Government agency posts a picture that appears to mock Trump's tweet about 'Global Waming'
A government agency had a surprising response to President Trump’s tweet dismissing the validity of global warming.
The National Oceanic and Atmospheric Administration posted a tweet on Tuesday morning that read, “Winter storms don’t prove that global warming isn’t happening” while adding a cartoon type picture that depicts how warming ocean temperatures feed moisture to storms.
Additionally, a link to an article on the NOAA’s got added to the tweet which discredited the question, “are record snowstorms proof that global warming isn’t happening?”
According to the NOAA, there are many regions where winter temperature has to climb by at least twenty to thirty degrees Fahrenheit before snow will stop, but until then, snowstorms are a real possibility.
Although no direct mention was made of President Trump, the connection is obvious, as he has made his thoughts on global warming abundantly clear on several occasions.
President Trump’s latest mockery of the situation came on Monday when he posted a tweet, “What the hell is going on with Global Waming? Please come back fast, we need you!” (In line with frequent spelling mishaps on Twitter, Trump forgot to add the “r” in “warming,” so some people might agree that ‘waming’ does not exist.)
A global warming skeptic, Trump had made various statements against it, despite a widespread scientific consensus and “has often used the weather of the moment, rather than long-term changes in the climate” to voice his opinions.
In December 2017, President Trump wrote:
“In the East, it could be the COLDEST New Year’s Eve on record.
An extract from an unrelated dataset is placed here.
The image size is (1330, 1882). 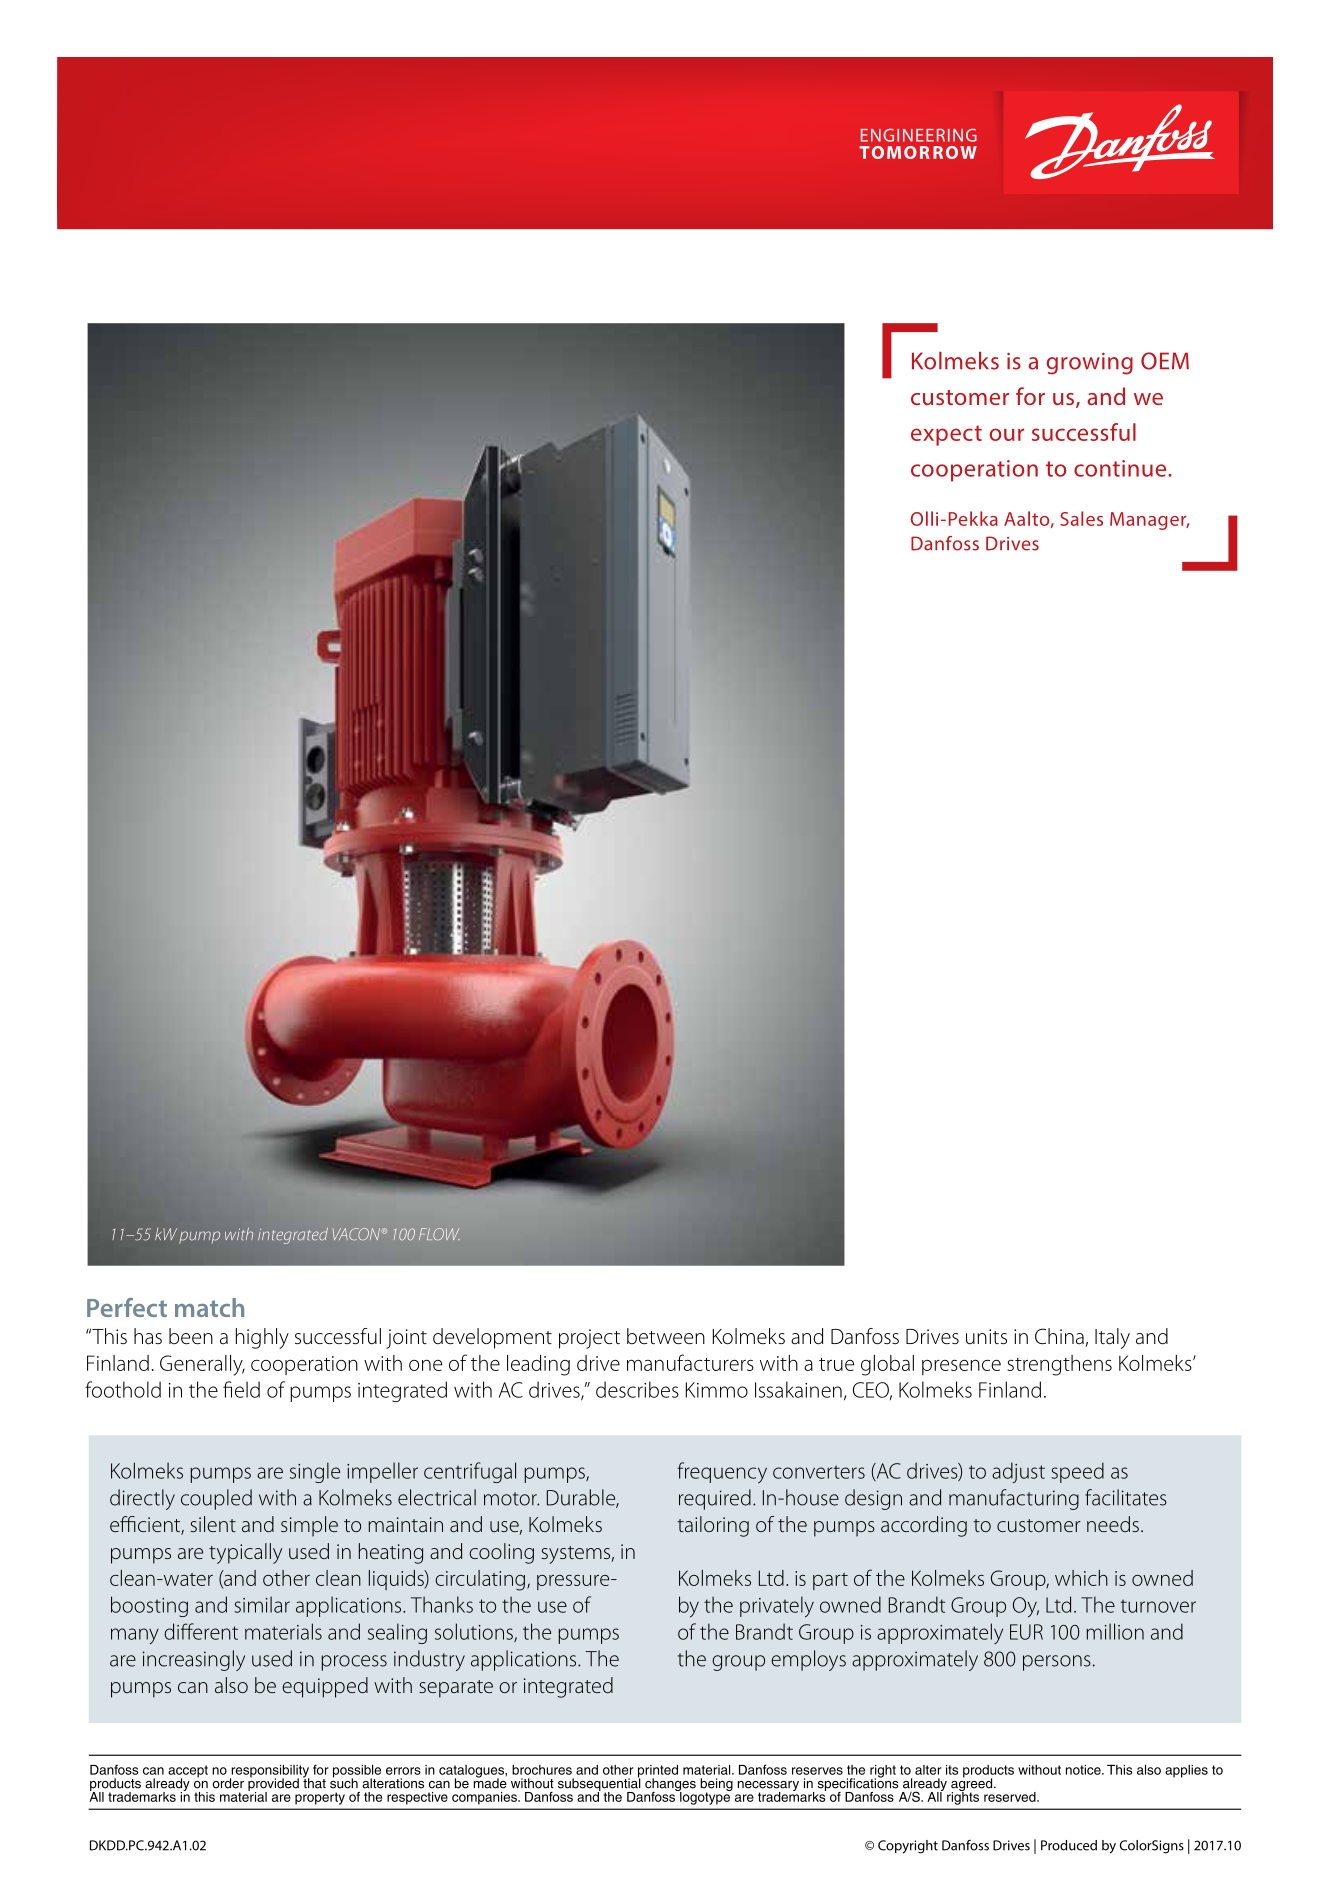 What do you see at coordinates (1069, 1845) in the screenshot?
I see `Produced` at bounding box center [1069, 1845].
Perhaps we could use a little bit of that good old Global Warming that our Country.”
Andrew Dessler, Texas A&M University professor, told the Post that he wasn’t sure what to make of the president’s global warming tweet, although it showed that Trump does not take global warming seriously.
Over the last few months, Trump tweeted about the cold weather and climate change on more than one occasion, as he wrote in a tweet in November 2018 that “brutal and extended cold blast could shatter ALL RECORDS - Whatever happened to Global Warming?”
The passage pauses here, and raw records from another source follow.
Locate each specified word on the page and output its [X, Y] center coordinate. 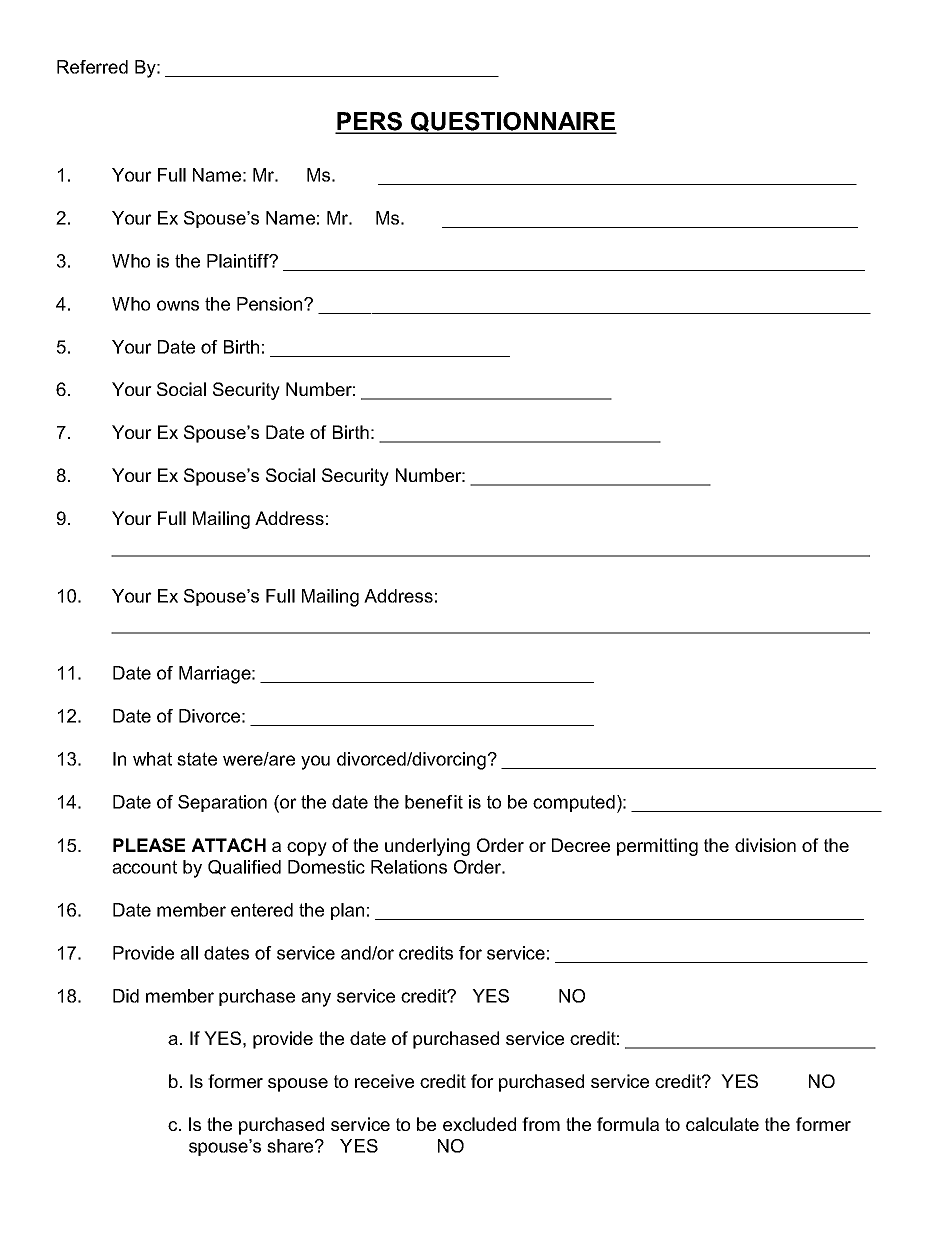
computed [574, 803]
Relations [409, 867]
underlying [427, 847]
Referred [92, 67]
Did [126, 996]
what [152, 759]
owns [178, 305]
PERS [369, 122]
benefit [434, 802]
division [765, 845]
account [144, 867]
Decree [581, 845]
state [197, 759]
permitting [657, 847]
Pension [271, 304]
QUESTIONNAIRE [513, 123]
However, weather and long-term climate change are two separate things, and therefore cold weather is in no way proof that climate change does not exist.
In relation to the matter, Scientific American wrote that differentiation needs to be made between weather and climate, and added:
“The NOAA defines climate as the average of weather over at least a 30-year period. So periodic aberrations—like the harsh winter storms ravaging the Southeast and other parts of the country this winter—do not call the science of human-induced global warming into question.”
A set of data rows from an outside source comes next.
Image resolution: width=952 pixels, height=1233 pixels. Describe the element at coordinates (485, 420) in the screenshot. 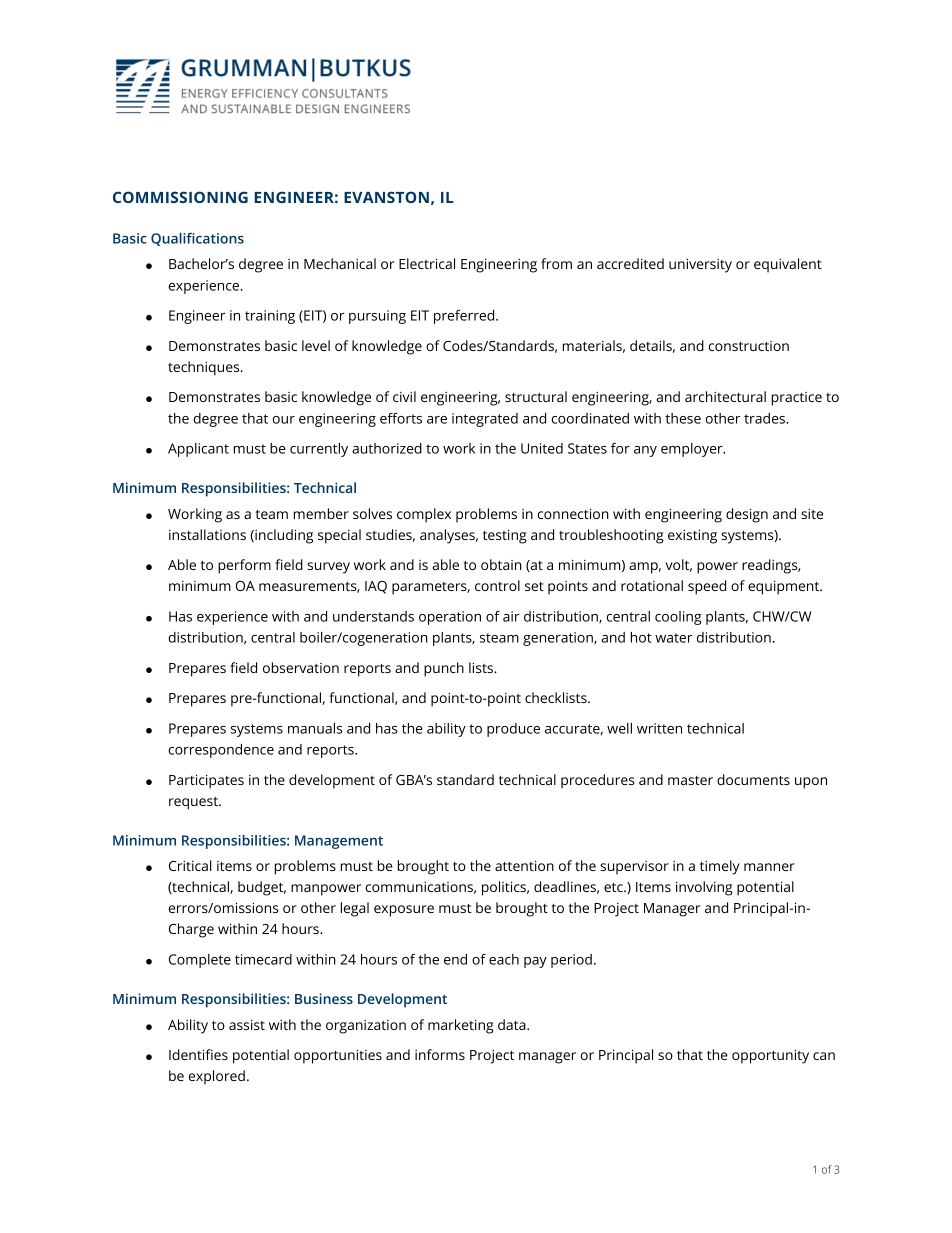

I see `integrated` at that location.
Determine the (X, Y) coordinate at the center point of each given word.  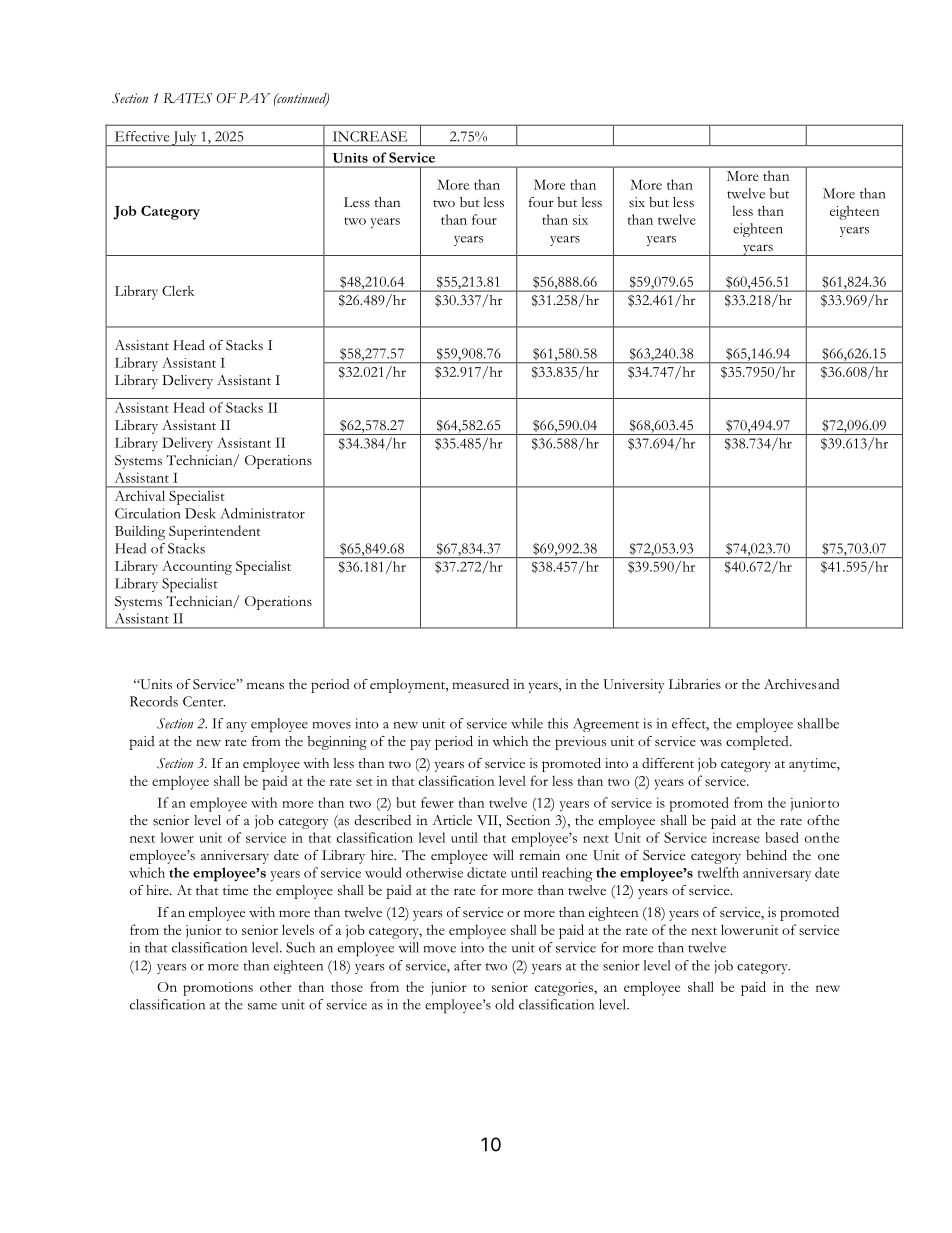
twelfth (718, 872)
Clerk (178, 290)
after (467, 965)
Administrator (262, 513)
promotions (218, 989)
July (184, 138)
Last year was the warmest year on record for earth’s bodies of water, as reported by Insider. Experts found that oceans are warming up 40% faster than it has in the past, consequently, the Antarctic Ice Sheet is melting six times faster than it had during the 1980s.
Adding on to these findings, Forbes reported that these melting ice sheet had caused a rise in average surface temperature of the earth and it's sea levels, which has risen in average with about four inches. The continuation of the rising sea levels can result in the loss of coastlines and islands, not to mention the effect it will have on the ecosystems as a whole.